Entries taken from a collection
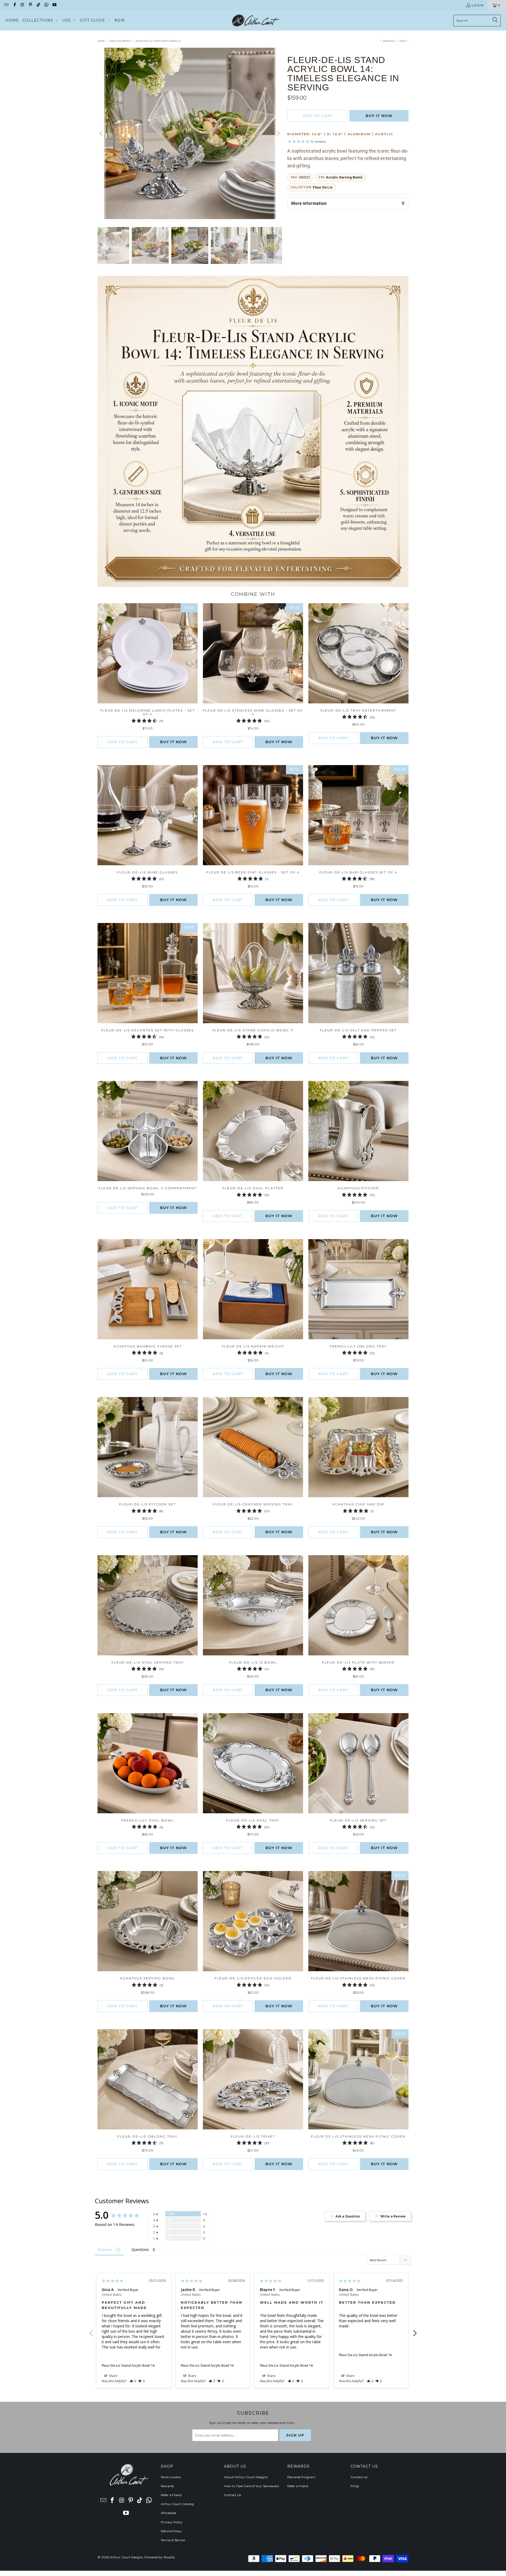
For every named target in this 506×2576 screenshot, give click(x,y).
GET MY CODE (253, 1320)
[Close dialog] (326, 1219)
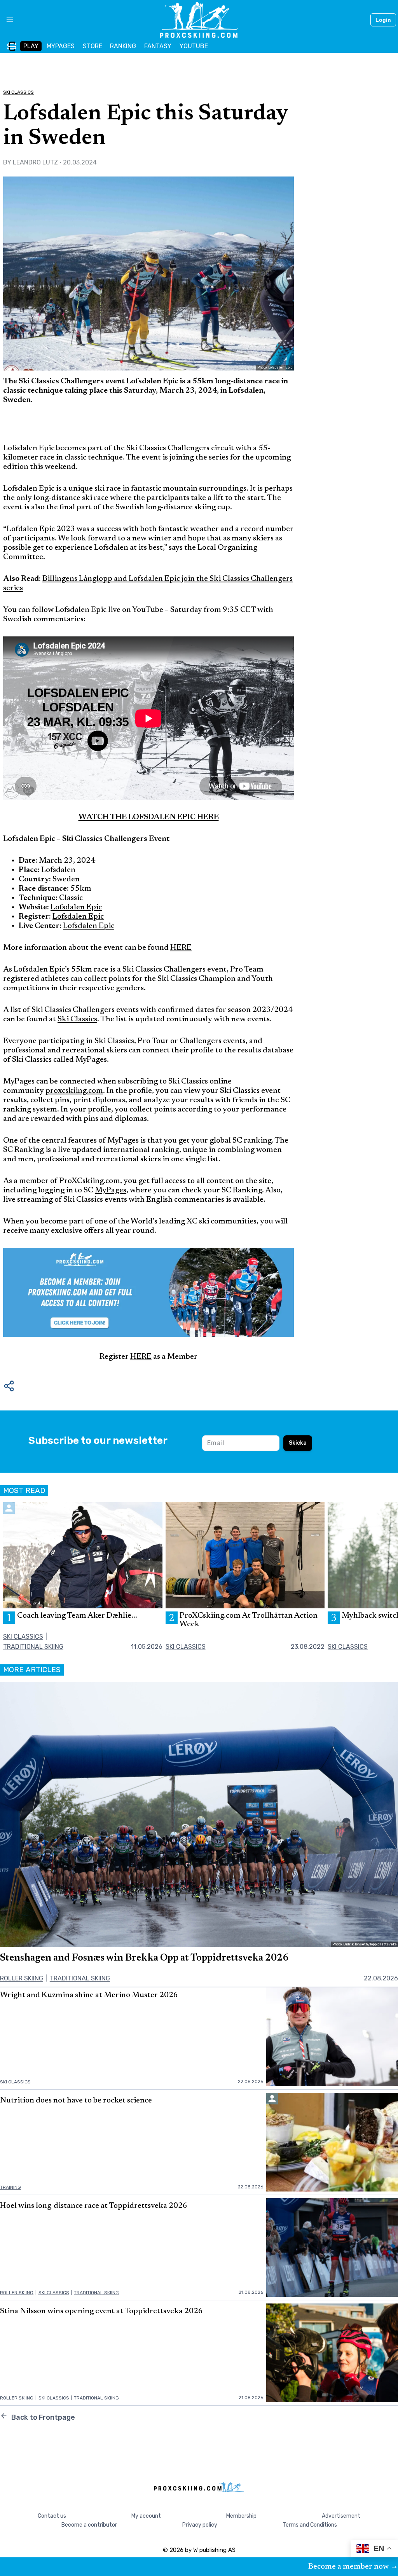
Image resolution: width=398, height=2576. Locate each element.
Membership (241, 2516)
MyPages (110, 1190)
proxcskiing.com (74, 1091)
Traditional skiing (33, 1646)
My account (146, 2516)
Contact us (52, 2516)
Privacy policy (199, 2525)
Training (10, 2187)
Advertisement (341, 2516)
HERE (181, 948)
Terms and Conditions (310, 2525)
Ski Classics (18, 92)
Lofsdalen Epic (76, 907)
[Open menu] (7, 20)
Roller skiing (21, 1978)
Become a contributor (89, 2525)
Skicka (298, 1443)
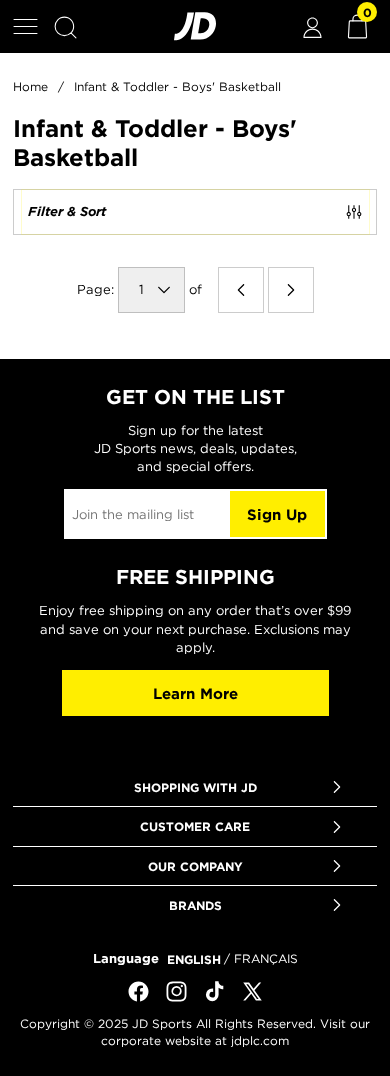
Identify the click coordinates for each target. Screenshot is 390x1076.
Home (30, 86)
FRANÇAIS (266, 958)
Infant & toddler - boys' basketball (177, 86)
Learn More (195, 693)
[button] (25, 26)
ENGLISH (194, 959)
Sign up (277, 514)
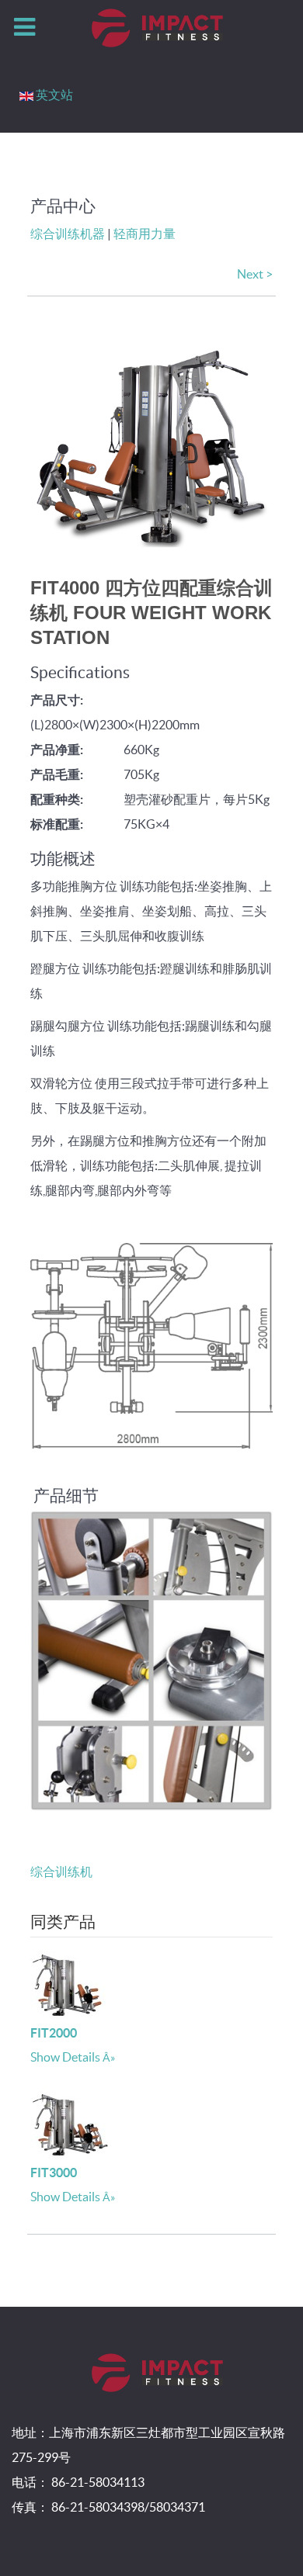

What is being asked: Copy out all lines from the records where the word "each" appears.

Solution to the exercise:
Image resolution: width=398, height=2576. Locate each element.
Identify the click coordinates for each target. Screenshot is 390x1076.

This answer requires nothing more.